BlackRock Continues to Post Positive Flows Despite the Market Selloff
We are leaving our $850 per share fair value estimate in place and consider shares to be undervalued.
There was little in wide-moat-rated BlackRock’s (BLK) second-quarter earnings that would alter our long-term view of the firm. We are leaving our $850 per share fair value estimate in place and consider the shares to be undervalued. BlackRock continues to be our top pick among the more traditional U.S.-based asset managers we cover. The company’s shares are currently trading at a 30% discount to our fair value estimate—compared with 20% on average for the nine firms in our coverage—and it represents a solid entry point for long-term investors.

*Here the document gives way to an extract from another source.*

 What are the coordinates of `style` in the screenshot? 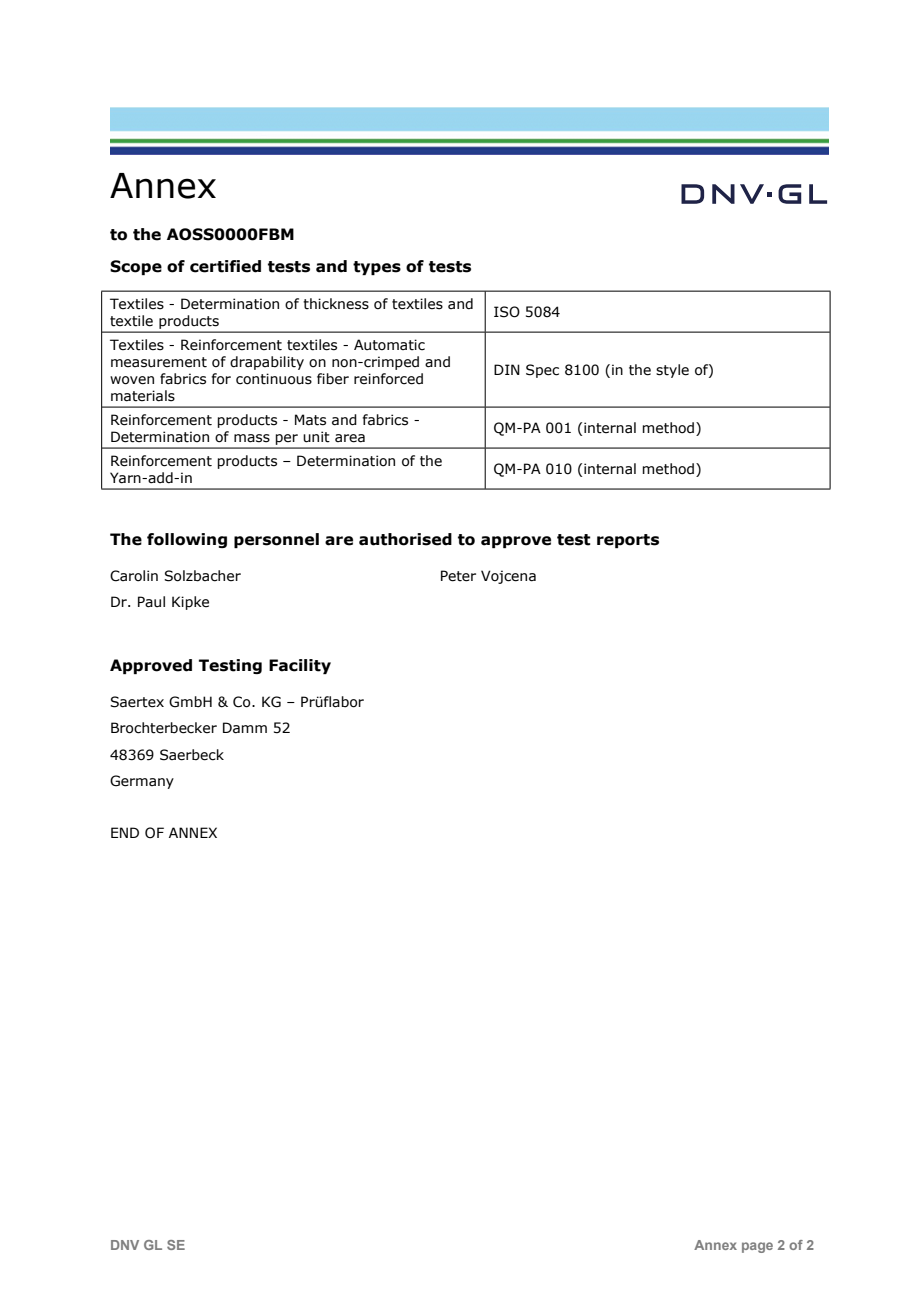 It's located at (672, 371).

BlackRock closed out the June quarter with $8.487 trillion in managed assets, down 11.3% sequentially and 12.4% on a year-over-year basis, but in line with our projection for $8.525 trillion in assets under management, or AUM. Net long-term inflows of $68.6 billion were impressive, considering the ongoing disruption in the equity and credit markets, and better than our forecast for $40 billion. The inflows were reflective of an annualized organic AUM growth rate of 3.1%, at the lower end of our long-term target calling for 3%-5% annual growth.

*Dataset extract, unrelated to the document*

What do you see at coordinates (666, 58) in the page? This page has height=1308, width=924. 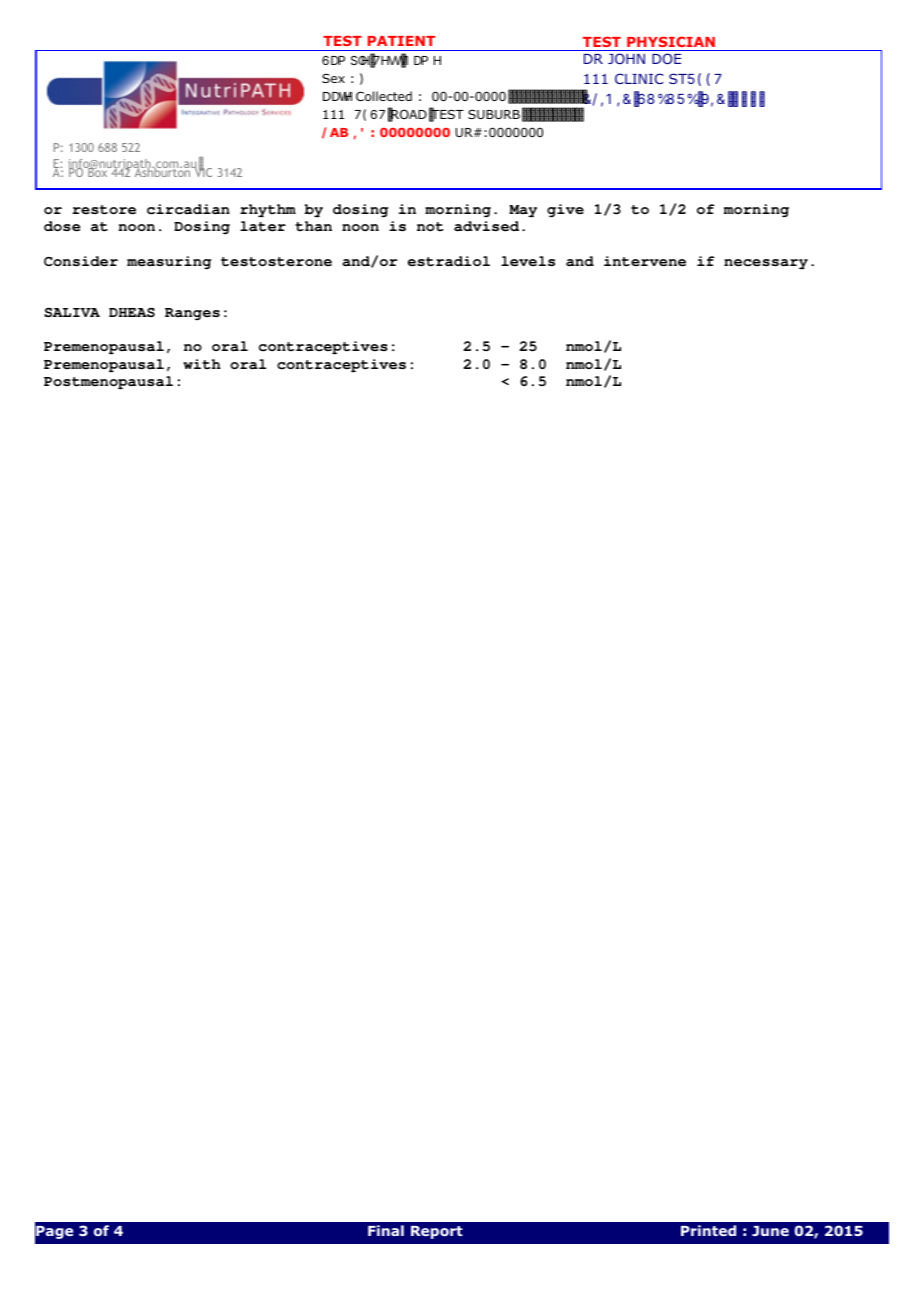 I see `DOE` at bounding box center [666, 58].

Although average AUM was down 7.2% year over year during the second quarter, BlackRock recorded only a 1.8% decline in base fee revenue growth when compared with the prior year’s period due to shifting product mix and a 1.4% increase in its realization rate. Total revenue was down 6.1% year over year, though, dragged down by lower levels of performance fee income. Even so, year-to-date top-line growth of 0.1% was slightly better than our full-year forecast calling for a low-single-digit revenue decline. As for profitability, BlackRock posted a 320 (50) basis-point decline in second-quarter (year-to-date) GAAP operating margins to 36.9% (37.2%). On an adjusted basis, the firm’s operating margins were 43.7% (43.9%).